Three candidates are vying for the District 5 seat, which represents residents living mostly in the northeastern part of Fayette. The candidates are Angela Bean, 58, an independent contractor in the graphic arts field; Peyton W. Riley, 48, who works in the financial services industry, and Charles D. Rousseau, 54, retired from management positions with Fulton County government.
The special election is only open to residents who live in District 5.
District 5 is at the center of an four-year-old court fight between the county and the NAACP and a group of black Fayette residents who been arguing over the county’s method of electing candidates to the county school board and the county commission. Until last year when Coston was elected, no blacks had ever served on the county commission in Fayette’s 193-year existence. No black resident has yet to serve on the school board.
U.S. District Judge Timothy Batten Sr. recently ordered the county to use district voting - the same electoral method used to elect Coston - for the special election. The county and NAACP had clashed over how the special election would be conducted because the county felt it could use at-large voting since an appeals court had sent the case back to Batten for a trial.

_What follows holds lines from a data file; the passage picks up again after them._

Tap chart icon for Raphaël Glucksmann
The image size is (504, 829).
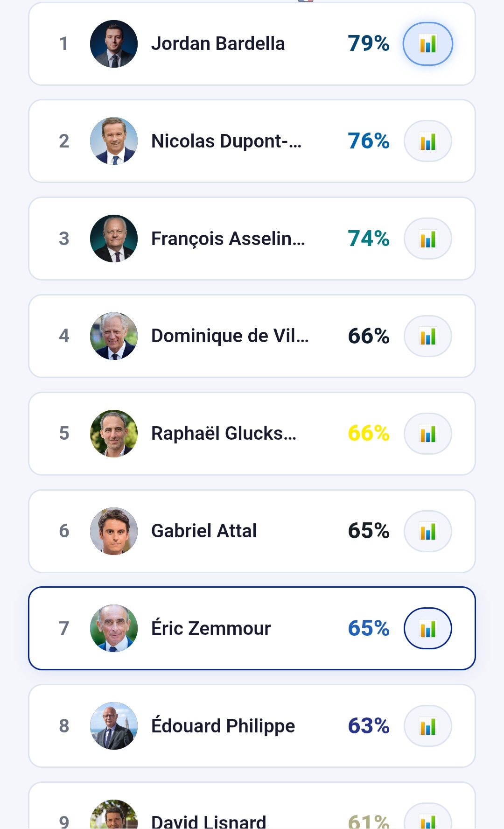coord(427,434)
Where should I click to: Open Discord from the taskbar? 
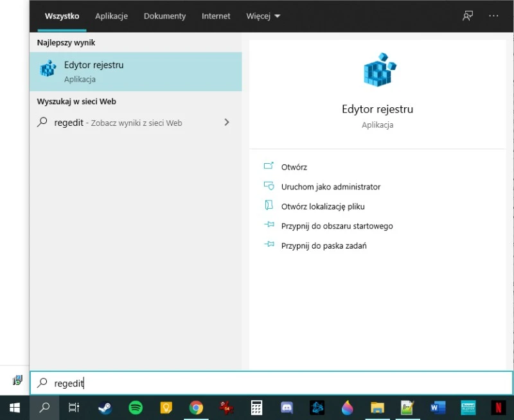pyautogui.click(x=287, y=407)
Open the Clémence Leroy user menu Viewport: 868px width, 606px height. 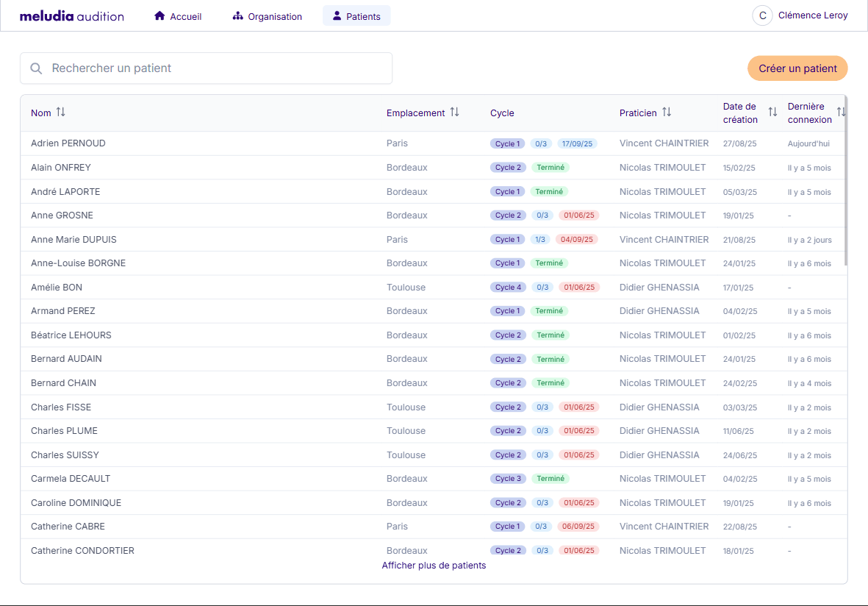pyautogui.click(x=812, y=15)

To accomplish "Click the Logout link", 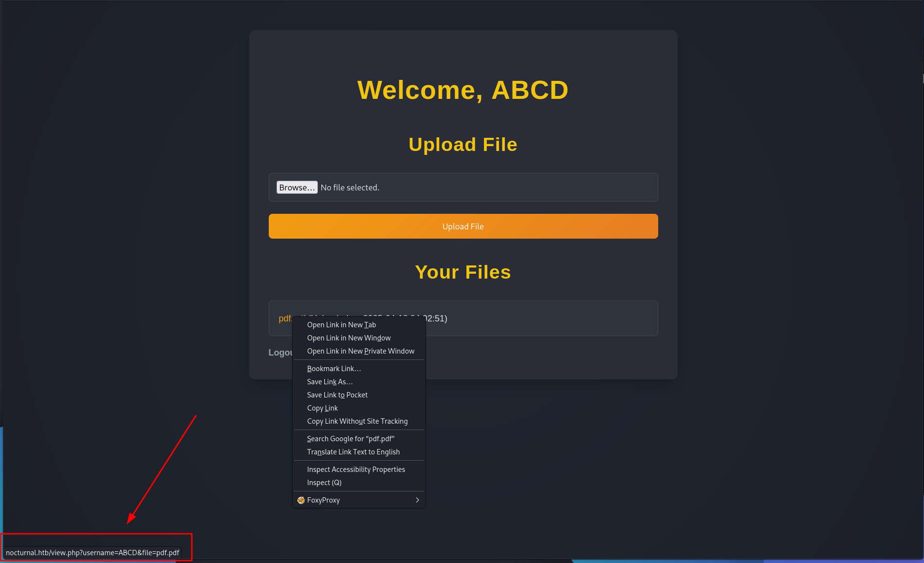I will [280, 353].
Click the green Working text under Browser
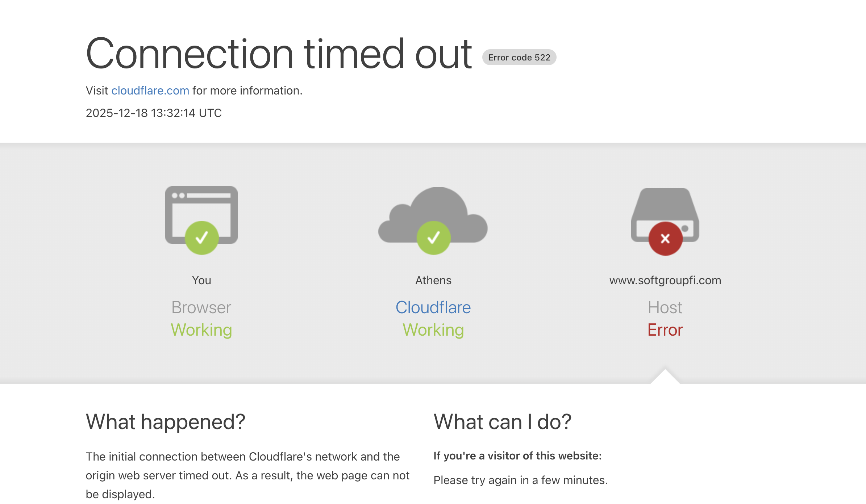866x504 pixels. click(x=201, y=330)
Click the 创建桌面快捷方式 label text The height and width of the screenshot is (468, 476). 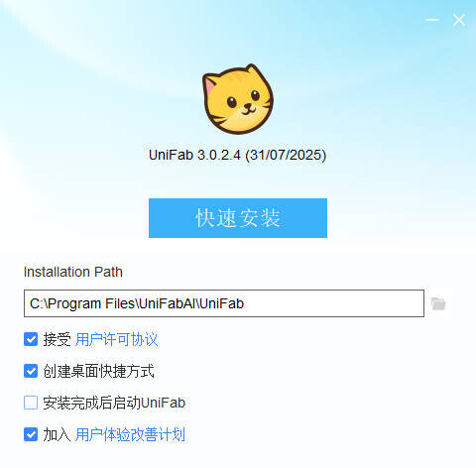(x=98, y=371)
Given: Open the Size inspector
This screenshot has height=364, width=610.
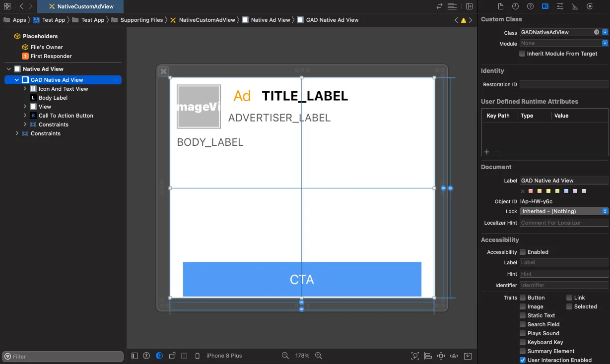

In 2013, Batten ruled that the at-large system was discriminatory and ordered a remedial plan that called for the creation of five voting districts, including one that is predominately minority. That is District 5. His plan did not include a remedy for handling special elections in the case of a county official’s death.
The trial starts the week of Nov. 16.
Meanwhile, District 5 residents can vote this week only at the county elections board, 140 Stonewall Ave. in Fayetteville. Voters will have an additional option during the following two weeks to vote at the Tyrone Town Hall, 881 Senoia Rd. There will be no voting on the weekends or on September 7, which is Labor Day. Early voting ends September 11.
Nine county precincts will be open to voters on September 15, the day of the special election for District 5.